A esas alturas yo ya creía vislumbrar que el odio que me profesaban los cinco críticos no tenía nada que ver con mi obra, sino con otra cosa. Algo más salvaje, más incontrolable. Uno de ellos llegó a escribir, públicamente, que tenía muchas ganas de cagarme a trompadas, y que solamente me salvaba de sus puños el hecho de que viviera lejos. Los otros le rieron la gracia.
Una persona normal se habría desentendido más rápido. Yo mismo, ahora, puedo hacerlo, no me cuesta nada. Pero entonces era la primera vez que me ocurría y no había manera de pasarlos por alto. Por la mañana abría el Clarín, leía lo que pasaba en Argentina, y después, como un autómata, revisaba los blogs de mis cinco críticos, a ver qué nueva barbaridad habían dicho sobre mí.
Entonces, una tarde, pasó algo increíble. Algo que me salvó para siempre de las críticas ajenas, un hecho involuntario y azaroso que me sirvió para quitarme de encima la obsesión, y que me servirá siempre, siempre, como recordatorio.
Lo que pasó es que una tarde, una tarde rocambolesca de hace ahora tres años, en el blog de uno de ellos apareció un texto mío que se llama La verdadera edad de los países.
El dueño del blog, uno de mis cinco feroces detractores, había recibido un mail en cadena con un cuentito de autor anónimo. Un cuentito que lo maravilló y que, con grandes alabanzas, publicó completo.
Los otros cuatro amigos leyeron la entrada y también dejaron sus comentarios sobre el texto anónimo. Impresionante, escribió uno de ellos. Los demás lo secundaron con adjetivos similares. Estaban encantados con el descubrimiento, con el arte «popular y espontáneo» que se genera en internet, con «la fina ironía que trasunta el texto» y con la reputísima madre que los parió.
Dejé pasar unas horas, para ver si se daban cuenta solos del resbalón, pero como sus blogs no tenían más lectores que ellos mismos, nadie les avisó.

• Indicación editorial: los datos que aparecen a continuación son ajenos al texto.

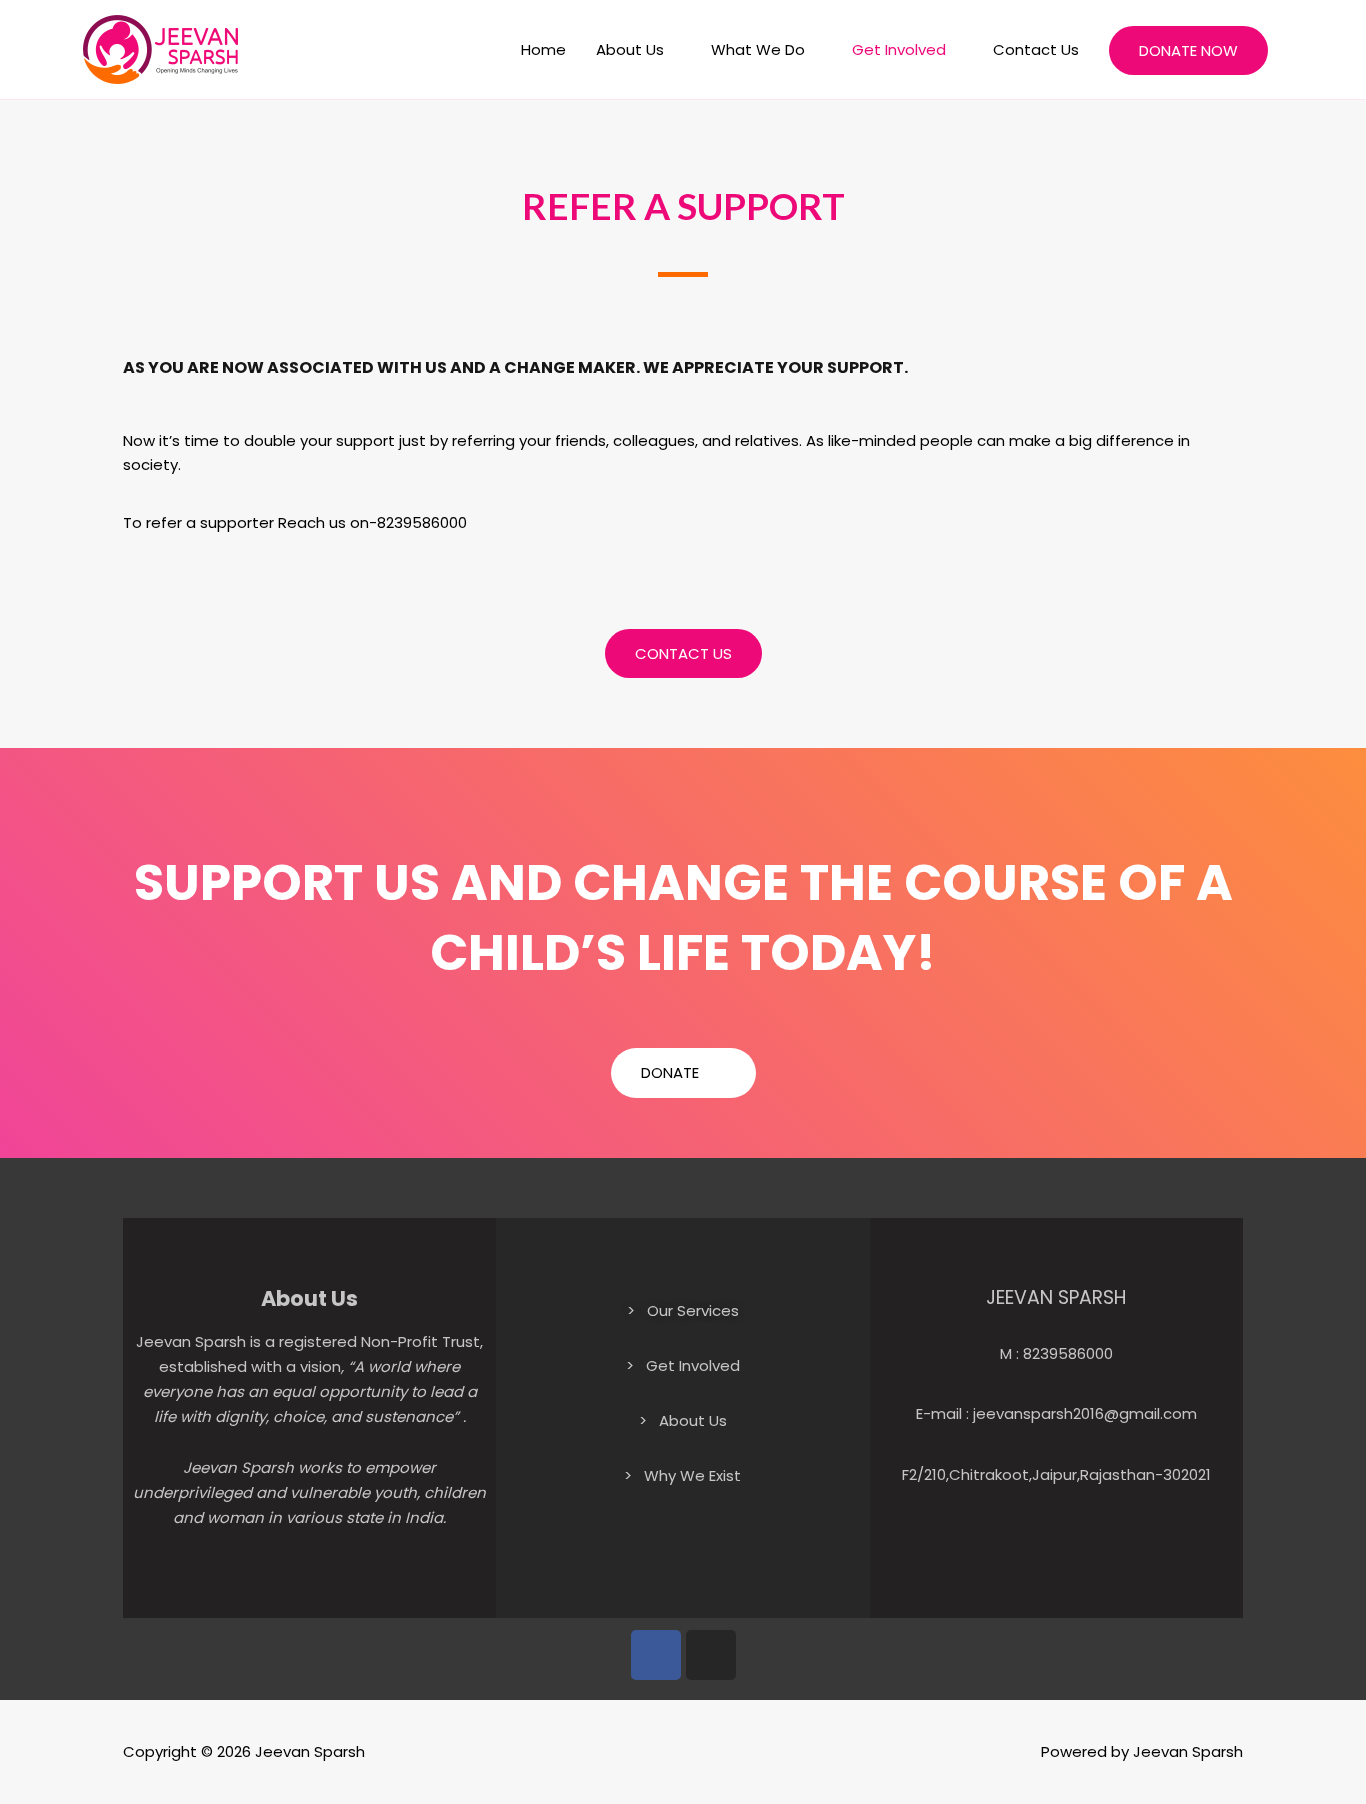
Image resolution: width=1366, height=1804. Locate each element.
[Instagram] (711, 1655)
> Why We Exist (682, 1475)
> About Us (683, 1420)
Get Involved (899, 49)
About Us (630, 49)
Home (543, 49)
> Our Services (683, 1310)
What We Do (758, 49)
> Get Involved (683, 1365)
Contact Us (1036, 49)
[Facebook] (656, 1655)
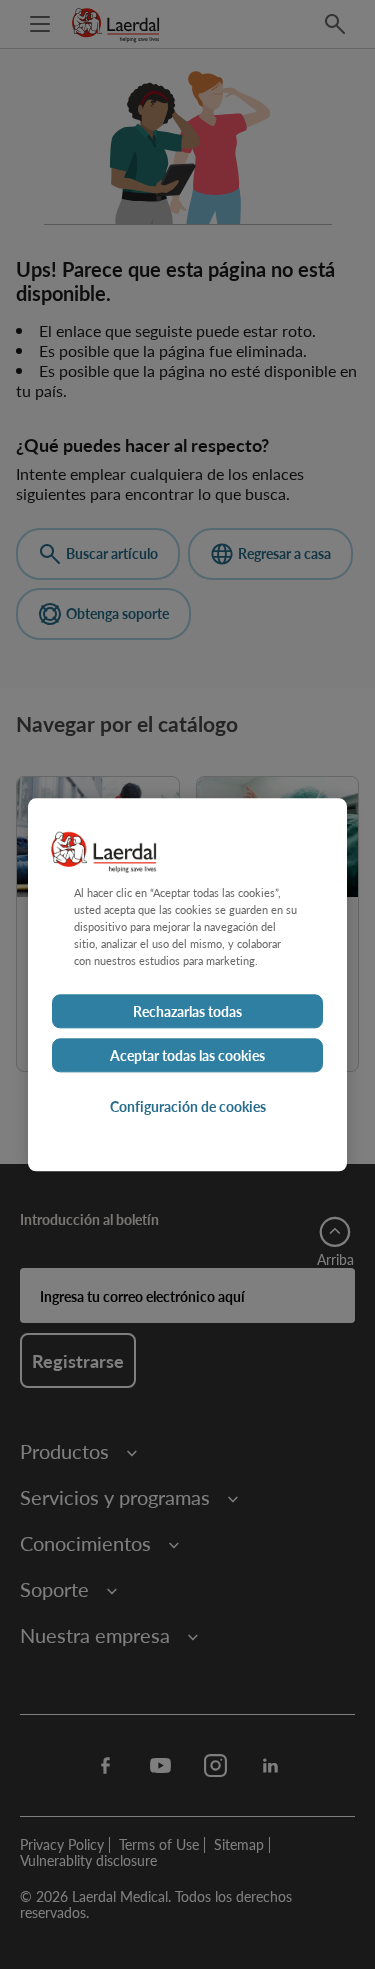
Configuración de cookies (188, 1106)
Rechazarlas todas (187, 1011)
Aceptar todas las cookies (187, 1055)
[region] (187, 984)
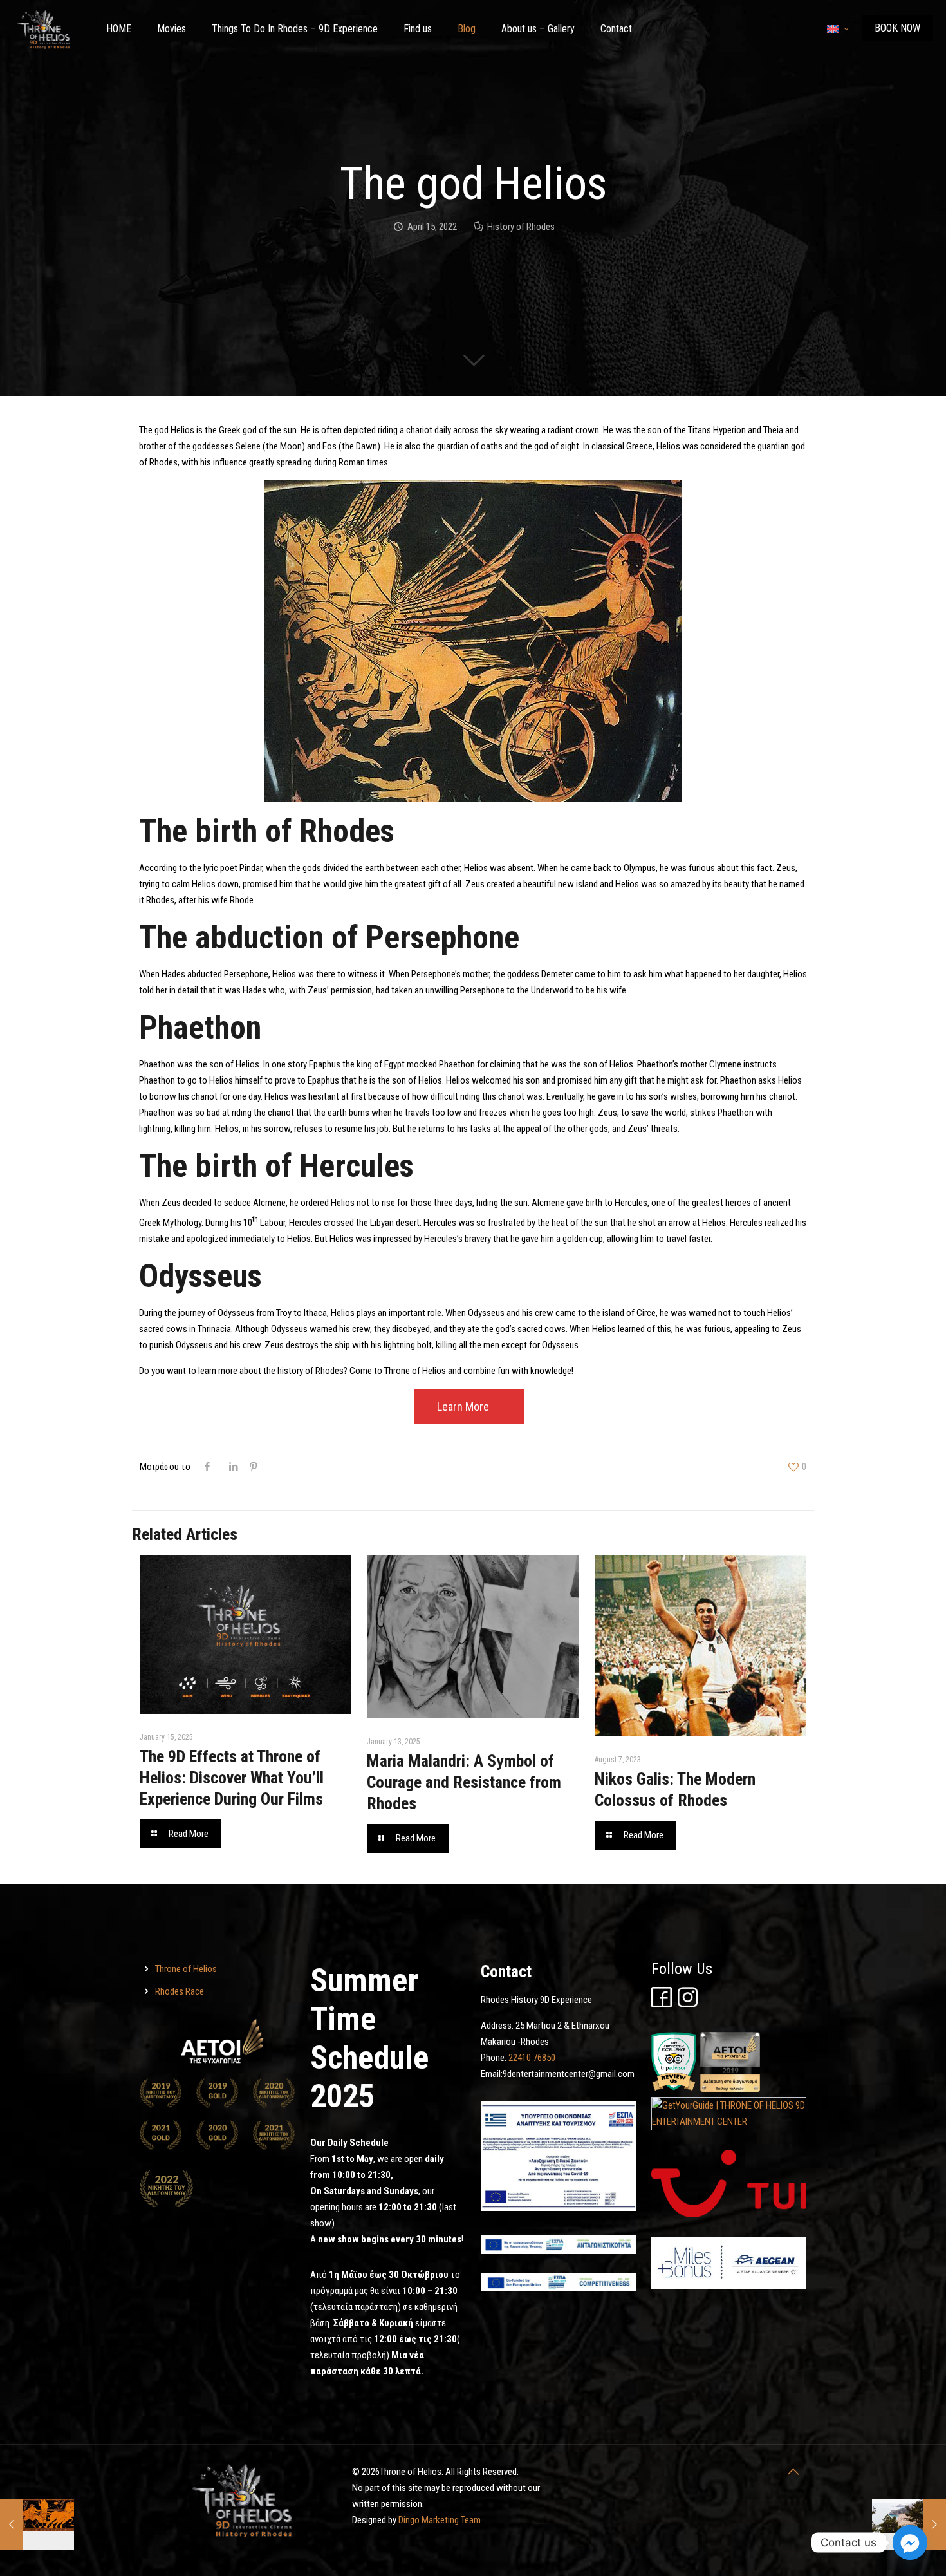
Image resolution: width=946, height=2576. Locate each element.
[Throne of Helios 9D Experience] (43, 29)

Siguieron los cinco conversando sobre el tema, congratulados y felices del hallazgo. Por la noche dejé mi primer y único comentario en uno de sus cuadernos. Les puse: «Cuando descubran al autor se van a querer matar». No firmé el mensaje.
Imagino que habrán buscado en Google la primera frase del texto, y que habrán dado enseguida con su autor. Imagino la vergüenza callada de mis cinco críticos feroces, que se habían convertido sin querer en cinco lectores más, en cinco lectores corrientes que gustan de leer cuentitos simples.
Después de aquello no hablaron más de mí. Meses más tarde sus blogs empezaron, de a poco, a mejorar.